For the listing below, print exactly the lines from the line with "Image resolution: width=1085" to the line with "Given: Click the Windows", both included, and nothing beyond them.
────────
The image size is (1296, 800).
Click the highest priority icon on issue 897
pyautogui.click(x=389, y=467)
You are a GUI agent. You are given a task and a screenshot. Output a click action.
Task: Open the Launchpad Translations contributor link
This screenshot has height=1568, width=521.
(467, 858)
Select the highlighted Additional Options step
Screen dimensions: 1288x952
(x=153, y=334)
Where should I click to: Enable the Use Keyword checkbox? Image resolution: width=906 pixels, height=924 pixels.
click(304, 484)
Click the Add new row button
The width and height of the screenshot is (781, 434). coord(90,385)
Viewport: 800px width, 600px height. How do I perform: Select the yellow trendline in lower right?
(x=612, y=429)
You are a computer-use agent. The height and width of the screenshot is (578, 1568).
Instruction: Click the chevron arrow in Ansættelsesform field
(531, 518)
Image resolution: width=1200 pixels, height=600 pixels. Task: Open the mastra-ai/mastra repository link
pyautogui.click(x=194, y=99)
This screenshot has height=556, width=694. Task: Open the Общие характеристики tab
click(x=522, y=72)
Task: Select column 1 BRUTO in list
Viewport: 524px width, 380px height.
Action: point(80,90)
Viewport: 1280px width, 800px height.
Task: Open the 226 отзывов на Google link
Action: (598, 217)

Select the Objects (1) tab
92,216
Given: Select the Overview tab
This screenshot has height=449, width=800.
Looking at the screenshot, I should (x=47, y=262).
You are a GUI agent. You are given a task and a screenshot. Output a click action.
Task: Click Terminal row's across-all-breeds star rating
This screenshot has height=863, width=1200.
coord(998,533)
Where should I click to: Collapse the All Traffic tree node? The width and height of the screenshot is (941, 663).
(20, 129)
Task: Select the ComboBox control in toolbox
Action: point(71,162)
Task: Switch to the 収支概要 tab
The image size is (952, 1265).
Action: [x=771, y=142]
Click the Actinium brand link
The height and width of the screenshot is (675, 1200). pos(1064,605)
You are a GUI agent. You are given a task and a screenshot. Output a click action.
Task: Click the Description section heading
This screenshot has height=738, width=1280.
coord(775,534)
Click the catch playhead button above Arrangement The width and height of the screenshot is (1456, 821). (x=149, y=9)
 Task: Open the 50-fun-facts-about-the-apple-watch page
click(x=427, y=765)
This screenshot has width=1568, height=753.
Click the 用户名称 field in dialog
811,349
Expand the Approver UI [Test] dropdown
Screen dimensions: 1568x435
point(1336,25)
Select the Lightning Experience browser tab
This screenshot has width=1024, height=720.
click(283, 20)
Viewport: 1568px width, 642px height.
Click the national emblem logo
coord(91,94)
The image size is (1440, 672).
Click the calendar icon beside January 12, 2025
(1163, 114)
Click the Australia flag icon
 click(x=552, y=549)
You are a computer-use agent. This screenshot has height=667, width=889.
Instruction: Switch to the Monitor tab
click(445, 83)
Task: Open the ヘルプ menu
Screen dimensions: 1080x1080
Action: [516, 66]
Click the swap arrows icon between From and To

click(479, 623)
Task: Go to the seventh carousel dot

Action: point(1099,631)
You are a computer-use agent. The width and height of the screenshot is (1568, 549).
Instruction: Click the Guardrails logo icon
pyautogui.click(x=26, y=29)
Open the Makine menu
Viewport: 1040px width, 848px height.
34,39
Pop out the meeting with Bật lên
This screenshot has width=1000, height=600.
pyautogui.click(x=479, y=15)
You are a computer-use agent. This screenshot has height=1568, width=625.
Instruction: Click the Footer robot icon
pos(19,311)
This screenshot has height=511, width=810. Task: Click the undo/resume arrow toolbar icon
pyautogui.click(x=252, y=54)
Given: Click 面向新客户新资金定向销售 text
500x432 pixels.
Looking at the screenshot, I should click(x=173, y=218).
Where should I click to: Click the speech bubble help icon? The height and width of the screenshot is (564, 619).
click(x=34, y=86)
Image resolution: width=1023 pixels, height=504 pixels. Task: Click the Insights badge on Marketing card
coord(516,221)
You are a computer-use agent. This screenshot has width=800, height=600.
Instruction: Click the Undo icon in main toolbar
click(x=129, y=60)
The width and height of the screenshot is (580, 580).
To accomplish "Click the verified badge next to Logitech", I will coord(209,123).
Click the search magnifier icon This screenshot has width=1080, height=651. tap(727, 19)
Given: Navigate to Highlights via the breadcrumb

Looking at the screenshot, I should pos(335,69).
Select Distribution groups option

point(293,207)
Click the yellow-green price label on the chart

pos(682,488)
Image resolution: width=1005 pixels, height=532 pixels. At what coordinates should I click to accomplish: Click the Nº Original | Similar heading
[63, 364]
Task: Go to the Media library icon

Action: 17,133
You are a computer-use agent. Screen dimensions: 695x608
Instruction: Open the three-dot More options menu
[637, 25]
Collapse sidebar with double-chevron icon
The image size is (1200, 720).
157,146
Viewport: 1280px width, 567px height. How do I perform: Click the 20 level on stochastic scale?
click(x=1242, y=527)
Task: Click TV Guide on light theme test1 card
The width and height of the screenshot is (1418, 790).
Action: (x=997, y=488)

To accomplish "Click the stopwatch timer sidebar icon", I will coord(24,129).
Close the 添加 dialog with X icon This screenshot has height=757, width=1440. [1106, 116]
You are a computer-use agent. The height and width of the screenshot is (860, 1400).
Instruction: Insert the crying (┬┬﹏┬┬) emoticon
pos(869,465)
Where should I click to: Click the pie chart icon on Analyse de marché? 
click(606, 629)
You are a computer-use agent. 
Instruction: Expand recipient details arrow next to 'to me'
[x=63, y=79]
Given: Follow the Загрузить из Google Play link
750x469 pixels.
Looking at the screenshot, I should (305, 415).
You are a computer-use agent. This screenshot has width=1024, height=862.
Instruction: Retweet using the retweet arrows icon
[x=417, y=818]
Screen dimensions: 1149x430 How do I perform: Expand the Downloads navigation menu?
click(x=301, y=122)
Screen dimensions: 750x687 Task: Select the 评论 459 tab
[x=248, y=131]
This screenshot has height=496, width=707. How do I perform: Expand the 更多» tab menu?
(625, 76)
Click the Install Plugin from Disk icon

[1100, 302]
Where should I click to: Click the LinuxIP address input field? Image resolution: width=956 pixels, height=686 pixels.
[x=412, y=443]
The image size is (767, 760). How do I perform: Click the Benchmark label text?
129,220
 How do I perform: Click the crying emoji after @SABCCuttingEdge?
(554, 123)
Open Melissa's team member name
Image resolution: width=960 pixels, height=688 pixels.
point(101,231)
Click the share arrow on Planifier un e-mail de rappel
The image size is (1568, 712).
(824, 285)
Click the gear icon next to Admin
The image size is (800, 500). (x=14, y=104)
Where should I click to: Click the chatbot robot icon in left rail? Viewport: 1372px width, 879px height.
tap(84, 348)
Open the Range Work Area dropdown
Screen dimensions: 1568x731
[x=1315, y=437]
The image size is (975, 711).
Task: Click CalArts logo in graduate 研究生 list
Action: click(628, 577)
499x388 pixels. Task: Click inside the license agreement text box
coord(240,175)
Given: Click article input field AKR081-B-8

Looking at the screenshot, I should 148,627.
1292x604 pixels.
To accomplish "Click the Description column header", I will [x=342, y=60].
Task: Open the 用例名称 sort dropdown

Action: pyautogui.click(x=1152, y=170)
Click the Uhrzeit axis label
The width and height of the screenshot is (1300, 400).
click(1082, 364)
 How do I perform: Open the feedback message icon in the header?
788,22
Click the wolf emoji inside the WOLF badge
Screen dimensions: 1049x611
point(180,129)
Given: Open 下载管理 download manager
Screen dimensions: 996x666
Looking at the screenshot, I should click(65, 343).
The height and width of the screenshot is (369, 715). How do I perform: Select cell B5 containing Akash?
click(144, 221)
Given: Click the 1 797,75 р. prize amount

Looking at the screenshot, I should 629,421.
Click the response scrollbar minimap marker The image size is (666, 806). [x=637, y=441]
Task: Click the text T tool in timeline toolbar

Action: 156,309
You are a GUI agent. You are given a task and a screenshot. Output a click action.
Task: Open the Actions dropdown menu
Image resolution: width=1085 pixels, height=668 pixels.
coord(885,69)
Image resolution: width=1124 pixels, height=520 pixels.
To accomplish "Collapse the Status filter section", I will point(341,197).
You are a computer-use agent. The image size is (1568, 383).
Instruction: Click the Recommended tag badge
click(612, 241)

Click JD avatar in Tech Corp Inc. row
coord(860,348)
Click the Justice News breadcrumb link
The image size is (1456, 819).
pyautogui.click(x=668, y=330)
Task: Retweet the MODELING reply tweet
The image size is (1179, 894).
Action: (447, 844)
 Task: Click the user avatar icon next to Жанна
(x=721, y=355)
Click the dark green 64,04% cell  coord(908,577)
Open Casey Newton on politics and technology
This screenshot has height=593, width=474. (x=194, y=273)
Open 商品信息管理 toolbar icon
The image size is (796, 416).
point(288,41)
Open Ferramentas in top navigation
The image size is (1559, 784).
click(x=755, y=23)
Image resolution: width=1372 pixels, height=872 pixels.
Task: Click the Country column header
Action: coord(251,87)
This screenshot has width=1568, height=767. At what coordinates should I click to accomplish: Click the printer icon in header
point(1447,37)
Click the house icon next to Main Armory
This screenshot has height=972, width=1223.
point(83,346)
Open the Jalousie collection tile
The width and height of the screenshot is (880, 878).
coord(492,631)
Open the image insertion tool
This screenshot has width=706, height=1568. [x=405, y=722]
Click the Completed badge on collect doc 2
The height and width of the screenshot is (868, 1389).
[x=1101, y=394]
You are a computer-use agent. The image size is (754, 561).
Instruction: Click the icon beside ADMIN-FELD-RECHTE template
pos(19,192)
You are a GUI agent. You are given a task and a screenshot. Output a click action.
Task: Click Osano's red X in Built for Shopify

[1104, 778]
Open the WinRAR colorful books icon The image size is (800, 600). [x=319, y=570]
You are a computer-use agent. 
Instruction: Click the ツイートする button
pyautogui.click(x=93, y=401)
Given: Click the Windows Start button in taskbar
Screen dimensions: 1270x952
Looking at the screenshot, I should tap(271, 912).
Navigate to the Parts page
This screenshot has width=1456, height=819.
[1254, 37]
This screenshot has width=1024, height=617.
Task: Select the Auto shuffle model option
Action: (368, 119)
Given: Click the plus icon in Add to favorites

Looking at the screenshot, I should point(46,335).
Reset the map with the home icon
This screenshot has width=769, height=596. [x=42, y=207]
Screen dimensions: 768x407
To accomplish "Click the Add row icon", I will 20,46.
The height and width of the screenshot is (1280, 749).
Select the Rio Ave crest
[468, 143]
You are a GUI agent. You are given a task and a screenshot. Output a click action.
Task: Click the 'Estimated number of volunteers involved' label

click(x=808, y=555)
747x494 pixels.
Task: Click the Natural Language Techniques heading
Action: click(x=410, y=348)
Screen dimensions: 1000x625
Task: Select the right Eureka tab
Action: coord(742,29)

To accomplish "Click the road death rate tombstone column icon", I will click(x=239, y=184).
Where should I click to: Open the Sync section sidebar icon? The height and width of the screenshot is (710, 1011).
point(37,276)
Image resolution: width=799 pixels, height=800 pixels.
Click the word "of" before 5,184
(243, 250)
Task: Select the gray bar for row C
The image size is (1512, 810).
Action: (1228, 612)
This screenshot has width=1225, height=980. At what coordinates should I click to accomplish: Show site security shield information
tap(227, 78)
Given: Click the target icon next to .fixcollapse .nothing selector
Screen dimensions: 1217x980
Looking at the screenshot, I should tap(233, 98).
────────
**ANSWER TO THIS EXERCISE:**
Image resolution: width=1085 pixels, height=668 pixels.
coord(885,69)
Image resolution: width=1124 pixels, height=520 pixels.
To accomplish "Collapse the Status filter section", I will point(341,197).
You are a computer-use agent. The image size is (1568, 383).
Instruction: Click the Recommended tag badge
click(612, 241)

Click JD avatar in Tech Corp Inc. row
coord(860,348)
Click the Justice News breadcrumb link
The image size is (1456, 819).
pyautogui.click(x=668, y=330)
Task: Retweet the MODELING reply tweet
The image size is (1179, 894).
Action: (447, 844)
 Task: Click the user avatar icon next to Жанна
(x=721, y=355)
Click the dark green 64,04% cell  coord(908,577)
Open Casey Newton on politics and technology
This screenshot has height=593, width=474. (x=194, y=273)
Open 商品信息管理 toolbar icon
The image size is (796, 416).
point(288,41)
Open Ferramentas in top navigation
The image size is (1559, 784).
click(x=755, y=23)
Image resolution: width=1372 pixels, height=872 pixels.
Task: Click the Country column header
Action: coord(251,87)
This screenshot has width=1568, height=767. At what coordinates should I click to accomplish: Click the printer icon in header
point(1447,37)
Click the house icon next to Main Armory
This screenshot has height=972, width=1223.
point(83,346)
Open the Jalousie collection tile
The width and height of the screenshot is (880, 878).
coord(492,631)
Open the image insertion tool
This screenshot has width=706, height=1568. [x=405, y=722]
Click the Completed badge on collect doc 2
The height and width of the screenshot is (868, 1389).
[x=1101, y=394]
You are a computer-use agent. The image size is (754, 561).
Instruction: Click the icon beside ADMIN-FELD-RECHTE template
pos(19,192)
You are a GUI agent. You are given a task and a screenshot. Output a click action.
Task: Click Osano's red X in Built for Shopify

[1104, 778]
Open the WinRAR colorful books icon The image size is (800, 600). [x=319, y=570]
You are a computer-use agent. 
Instruction: Click the ツイートする button
pyautogui.click(x=93, y=401)
Given: Click the Windows Start button in taskbar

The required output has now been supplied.